Me agobian las tendencias y huyo del borreguismo.

Todo lo que huele a moda y a totalitarismo estético me resbala.


No soporto la tónica, asocio el cupcake a la balística, soy un pésimo horneador de pan casero y los zumos verdes son el brebaje que adoraría la mula Francis (con esta asociación relinchadora delato mi edad).


Solo he sucumbido a la pujanza del vermut (sin la tentación de escribir un libro, ¿otro?). De joven bebí Martini blanco con hielo, aunque ese amargo se había disuelto en mi cerebro.


Con la recuperación del licor me he vuelto a aficionar y el vaso especiado es ya un ritual dominguero.


Mi fórmula es sencilla: chorrito de lima, el líquido negro y un par de hielos.

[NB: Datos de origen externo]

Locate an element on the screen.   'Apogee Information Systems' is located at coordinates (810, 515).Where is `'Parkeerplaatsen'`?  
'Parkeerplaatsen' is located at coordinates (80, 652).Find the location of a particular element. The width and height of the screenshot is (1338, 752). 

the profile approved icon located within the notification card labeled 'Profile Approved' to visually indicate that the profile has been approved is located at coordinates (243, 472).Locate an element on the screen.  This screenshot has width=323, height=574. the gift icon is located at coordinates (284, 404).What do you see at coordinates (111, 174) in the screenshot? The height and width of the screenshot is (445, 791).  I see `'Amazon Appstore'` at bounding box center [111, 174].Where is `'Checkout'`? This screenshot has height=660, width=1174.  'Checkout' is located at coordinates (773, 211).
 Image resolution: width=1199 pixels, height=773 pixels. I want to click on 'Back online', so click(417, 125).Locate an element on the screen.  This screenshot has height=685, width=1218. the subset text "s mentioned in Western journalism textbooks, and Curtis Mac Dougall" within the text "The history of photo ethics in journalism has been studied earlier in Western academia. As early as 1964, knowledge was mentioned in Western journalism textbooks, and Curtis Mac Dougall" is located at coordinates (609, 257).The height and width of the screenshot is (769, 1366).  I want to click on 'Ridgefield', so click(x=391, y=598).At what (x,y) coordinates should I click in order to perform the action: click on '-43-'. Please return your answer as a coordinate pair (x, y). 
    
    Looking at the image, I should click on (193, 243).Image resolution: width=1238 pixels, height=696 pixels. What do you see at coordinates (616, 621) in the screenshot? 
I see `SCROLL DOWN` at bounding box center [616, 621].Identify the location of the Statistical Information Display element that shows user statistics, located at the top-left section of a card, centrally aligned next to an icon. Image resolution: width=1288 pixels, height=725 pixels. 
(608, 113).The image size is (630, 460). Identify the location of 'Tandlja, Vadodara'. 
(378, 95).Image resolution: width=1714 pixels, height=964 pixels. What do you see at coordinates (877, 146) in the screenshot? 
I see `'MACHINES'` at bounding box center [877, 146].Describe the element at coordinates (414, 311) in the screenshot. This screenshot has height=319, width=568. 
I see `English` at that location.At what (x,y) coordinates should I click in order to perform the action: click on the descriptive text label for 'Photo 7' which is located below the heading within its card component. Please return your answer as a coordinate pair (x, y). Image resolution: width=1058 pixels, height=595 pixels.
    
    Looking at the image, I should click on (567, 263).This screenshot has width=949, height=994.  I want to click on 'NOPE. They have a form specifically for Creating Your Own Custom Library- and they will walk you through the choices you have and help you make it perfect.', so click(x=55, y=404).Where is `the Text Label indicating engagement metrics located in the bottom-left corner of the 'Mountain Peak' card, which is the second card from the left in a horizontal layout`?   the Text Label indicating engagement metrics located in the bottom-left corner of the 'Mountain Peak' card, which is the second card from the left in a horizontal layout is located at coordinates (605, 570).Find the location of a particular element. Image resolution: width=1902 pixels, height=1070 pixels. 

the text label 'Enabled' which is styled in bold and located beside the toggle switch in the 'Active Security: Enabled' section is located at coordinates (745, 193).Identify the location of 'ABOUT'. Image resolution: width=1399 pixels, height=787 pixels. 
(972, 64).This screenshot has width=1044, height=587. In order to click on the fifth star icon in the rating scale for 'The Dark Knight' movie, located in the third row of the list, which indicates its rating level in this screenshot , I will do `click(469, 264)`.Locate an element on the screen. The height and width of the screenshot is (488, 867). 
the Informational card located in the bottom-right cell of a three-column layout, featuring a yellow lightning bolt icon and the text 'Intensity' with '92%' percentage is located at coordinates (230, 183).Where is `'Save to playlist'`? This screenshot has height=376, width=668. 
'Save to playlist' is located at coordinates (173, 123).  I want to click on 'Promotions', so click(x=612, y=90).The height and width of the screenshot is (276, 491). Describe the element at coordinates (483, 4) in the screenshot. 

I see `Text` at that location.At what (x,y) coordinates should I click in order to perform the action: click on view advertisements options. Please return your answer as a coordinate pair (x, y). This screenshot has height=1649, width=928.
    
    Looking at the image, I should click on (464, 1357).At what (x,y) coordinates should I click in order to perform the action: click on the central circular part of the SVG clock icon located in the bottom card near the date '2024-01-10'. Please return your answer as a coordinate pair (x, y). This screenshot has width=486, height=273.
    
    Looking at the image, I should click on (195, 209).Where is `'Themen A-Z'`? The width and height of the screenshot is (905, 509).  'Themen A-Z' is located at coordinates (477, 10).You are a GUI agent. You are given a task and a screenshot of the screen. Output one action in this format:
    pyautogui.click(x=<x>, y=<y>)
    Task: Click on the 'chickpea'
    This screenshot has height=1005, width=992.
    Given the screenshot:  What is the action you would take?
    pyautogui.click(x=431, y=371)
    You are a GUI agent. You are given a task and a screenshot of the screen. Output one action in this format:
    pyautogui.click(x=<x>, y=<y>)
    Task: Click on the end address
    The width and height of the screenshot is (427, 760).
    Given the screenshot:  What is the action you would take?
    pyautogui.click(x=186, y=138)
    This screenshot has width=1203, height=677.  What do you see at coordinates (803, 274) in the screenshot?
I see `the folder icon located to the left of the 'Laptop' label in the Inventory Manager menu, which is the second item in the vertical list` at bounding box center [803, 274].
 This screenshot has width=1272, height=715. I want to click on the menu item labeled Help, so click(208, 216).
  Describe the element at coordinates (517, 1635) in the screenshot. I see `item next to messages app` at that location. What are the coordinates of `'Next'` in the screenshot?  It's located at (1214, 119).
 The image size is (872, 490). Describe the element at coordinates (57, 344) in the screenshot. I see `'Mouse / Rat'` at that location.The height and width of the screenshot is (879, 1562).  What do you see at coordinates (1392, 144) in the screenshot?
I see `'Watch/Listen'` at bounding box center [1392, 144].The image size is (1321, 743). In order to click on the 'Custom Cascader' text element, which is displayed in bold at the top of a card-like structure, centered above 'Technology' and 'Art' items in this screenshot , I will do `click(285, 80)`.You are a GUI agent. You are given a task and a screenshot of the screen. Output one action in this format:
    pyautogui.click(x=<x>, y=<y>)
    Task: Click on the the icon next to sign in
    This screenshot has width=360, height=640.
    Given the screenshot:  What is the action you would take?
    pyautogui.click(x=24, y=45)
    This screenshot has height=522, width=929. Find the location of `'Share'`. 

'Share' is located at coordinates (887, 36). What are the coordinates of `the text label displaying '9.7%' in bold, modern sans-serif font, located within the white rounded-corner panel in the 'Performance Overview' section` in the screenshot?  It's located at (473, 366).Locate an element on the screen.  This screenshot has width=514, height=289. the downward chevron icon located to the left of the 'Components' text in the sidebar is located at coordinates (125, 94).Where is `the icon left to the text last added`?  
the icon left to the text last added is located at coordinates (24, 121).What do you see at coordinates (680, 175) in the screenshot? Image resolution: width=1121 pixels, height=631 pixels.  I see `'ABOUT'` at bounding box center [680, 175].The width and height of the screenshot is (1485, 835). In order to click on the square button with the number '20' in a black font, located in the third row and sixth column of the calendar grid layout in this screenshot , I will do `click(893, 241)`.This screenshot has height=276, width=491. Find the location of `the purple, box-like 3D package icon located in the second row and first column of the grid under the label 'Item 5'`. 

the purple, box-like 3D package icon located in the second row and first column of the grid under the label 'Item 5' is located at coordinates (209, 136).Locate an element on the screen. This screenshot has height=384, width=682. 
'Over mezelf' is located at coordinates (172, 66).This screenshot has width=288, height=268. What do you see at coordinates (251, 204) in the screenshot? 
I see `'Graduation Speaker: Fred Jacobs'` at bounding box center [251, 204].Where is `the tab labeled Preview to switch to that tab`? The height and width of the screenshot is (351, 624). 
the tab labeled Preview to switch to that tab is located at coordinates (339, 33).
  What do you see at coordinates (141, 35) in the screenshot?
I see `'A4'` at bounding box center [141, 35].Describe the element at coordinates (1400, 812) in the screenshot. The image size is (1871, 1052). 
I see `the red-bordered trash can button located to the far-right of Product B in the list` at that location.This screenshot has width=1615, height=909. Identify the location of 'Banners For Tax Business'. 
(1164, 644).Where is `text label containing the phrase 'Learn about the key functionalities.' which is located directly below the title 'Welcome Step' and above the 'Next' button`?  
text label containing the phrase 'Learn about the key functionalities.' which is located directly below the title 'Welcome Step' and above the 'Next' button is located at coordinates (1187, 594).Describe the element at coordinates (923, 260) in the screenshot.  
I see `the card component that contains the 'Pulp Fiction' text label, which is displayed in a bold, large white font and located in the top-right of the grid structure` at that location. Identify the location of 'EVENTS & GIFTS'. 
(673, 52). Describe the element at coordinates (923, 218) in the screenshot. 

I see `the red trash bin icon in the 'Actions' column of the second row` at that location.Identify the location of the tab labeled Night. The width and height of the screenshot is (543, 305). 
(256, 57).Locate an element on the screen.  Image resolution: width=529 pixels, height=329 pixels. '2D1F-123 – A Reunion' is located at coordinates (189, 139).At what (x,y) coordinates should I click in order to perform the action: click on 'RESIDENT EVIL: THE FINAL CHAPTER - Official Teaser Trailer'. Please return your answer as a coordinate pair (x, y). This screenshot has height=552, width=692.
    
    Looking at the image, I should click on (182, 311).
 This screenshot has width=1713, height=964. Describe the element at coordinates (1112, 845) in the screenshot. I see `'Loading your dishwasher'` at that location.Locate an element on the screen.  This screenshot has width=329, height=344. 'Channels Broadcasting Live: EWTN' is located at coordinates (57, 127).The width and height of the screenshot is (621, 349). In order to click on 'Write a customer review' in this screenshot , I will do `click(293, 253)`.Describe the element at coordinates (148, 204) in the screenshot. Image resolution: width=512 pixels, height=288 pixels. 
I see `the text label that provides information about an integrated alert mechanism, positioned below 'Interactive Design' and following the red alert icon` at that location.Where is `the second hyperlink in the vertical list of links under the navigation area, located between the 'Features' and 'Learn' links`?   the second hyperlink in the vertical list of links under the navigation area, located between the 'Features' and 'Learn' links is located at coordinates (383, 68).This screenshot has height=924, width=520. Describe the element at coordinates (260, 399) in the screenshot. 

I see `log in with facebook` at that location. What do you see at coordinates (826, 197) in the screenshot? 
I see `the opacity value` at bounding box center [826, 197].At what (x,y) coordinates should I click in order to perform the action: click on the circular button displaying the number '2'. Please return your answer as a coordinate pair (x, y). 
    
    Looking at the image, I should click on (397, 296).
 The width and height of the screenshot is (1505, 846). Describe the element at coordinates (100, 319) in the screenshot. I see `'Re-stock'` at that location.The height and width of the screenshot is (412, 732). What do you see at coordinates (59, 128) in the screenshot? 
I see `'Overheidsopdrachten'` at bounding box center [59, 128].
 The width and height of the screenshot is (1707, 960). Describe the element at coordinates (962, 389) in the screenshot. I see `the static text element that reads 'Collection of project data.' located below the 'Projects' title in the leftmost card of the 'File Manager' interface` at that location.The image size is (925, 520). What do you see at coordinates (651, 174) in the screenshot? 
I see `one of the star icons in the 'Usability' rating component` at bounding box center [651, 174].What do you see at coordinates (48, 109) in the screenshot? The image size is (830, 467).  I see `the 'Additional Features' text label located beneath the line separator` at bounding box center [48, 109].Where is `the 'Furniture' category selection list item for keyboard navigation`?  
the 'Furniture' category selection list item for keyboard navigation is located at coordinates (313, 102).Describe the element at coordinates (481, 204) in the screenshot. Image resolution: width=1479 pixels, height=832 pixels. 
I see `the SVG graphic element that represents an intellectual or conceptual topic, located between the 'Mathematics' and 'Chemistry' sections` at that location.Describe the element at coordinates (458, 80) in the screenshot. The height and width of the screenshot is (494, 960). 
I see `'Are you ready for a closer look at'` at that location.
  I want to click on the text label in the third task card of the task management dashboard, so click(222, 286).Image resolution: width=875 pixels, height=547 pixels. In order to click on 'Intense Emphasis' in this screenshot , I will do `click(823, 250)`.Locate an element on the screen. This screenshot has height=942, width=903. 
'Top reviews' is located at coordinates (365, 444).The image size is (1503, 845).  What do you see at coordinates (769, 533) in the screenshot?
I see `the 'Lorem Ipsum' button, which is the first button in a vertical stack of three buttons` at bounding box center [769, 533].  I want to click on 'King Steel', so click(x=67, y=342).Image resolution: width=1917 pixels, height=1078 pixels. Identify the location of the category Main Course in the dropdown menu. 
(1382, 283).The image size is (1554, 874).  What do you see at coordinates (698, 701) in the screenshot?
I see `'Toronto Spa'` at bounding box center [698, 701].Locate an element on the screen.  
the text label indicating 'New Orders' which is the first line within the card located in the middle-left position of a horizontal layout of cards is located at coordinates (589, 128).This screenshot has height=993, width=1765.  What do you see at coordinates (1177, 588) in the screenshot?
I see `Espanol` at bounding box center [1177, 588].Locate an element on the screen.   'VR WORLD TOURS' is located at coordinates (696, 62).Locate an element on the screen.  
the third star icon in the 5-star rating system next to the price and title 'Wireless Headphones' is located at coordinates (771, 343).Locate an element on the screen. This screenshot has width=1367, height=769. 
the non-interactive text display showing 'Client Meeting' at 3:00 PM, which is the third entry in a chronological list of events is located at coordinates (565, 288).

Lo asocio a relax y a fin de semana, a mejillones en escabeche, berberechos con gotas de salsa sriracha, buenas patatas fritas y anchoas desaladas y aliñadas en casa.


De los que he estado probando me agradan las distintas variedades de Miró (aunque me desconcierta que elaboren para otros), Partida Creus, Perucchi, Dos Déus y Cocchi, y tengo en la memoria el vermut a granel de la bodega Montferry.


Escucho el tintinar de los hielos y sé que es domingo.